How Can I Deal With Stress and Regain My Appetite?
Though we normally depend on the body's regular circadian (daily) rhythms to tell us when to eat, chronic stress can often throw these rhythms out of whack. This means that we may often not get the daily nutrients we need to stay healthy, even if we are not hungry. The best ways of getting back on track include:
- Listen to other people when they tell you they are worried about your health. All too often, you will be the last person to realize that you are not eating properly. Friends and family will usually be better at noticing that you are overstressed and not eating as much as you should. Do not dismiss such warnings but consider that they might be right.

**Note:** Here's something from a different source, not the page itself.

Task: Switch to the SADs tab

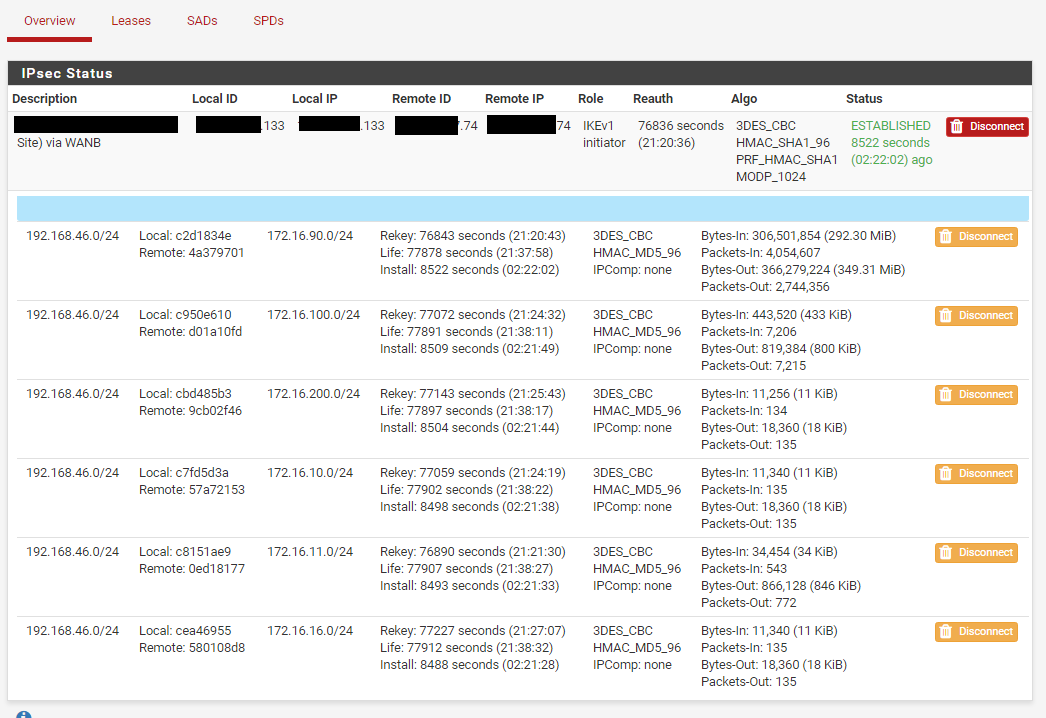Action: pos(201,20)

- Follow a regular schedule for eating and sleeping. Loss of sleep often goes with loss of appetite, especially when it comes to chronic stress. Make sure you stick to a regular sleep schedule and do the same when it comes to eating. Never skip a meal because you "aren't hungry" or will "grab a sandwich later."
- Try to get your stress under control. Identify what might be causing the stress you are experiencing and consider ways to deal with this stress. Take regular breaks and get your mind off whatever is bothering you. Focus more on recreation and exercise to stay physically fit.
- Learn to relax more. Look into online resources for learning mindfulness and relaxation exercises. Take a yoga class (even virtually). Recognize the stress-busting virtues of regular exercise. These can all help curb stress and anxiety in important ways.
- Make long-term changes to manage your stress and develop a healthier lifestyle. While there may be limits to what you can change in the short run, especially if you are in a stressful job, you can start making plans for a healthier future by searching for another job or adopting a less-stressful life. Educate yourself more on healthier options to follow and start making plans for the future. You'll be glad you did.
Ultimately, you are the one responsible for managing your health, and you cannot afford to neglect this responsibility for long. Controlling stress and following a healthy lifestyle is the key to a long and productive life. But you need to get started today.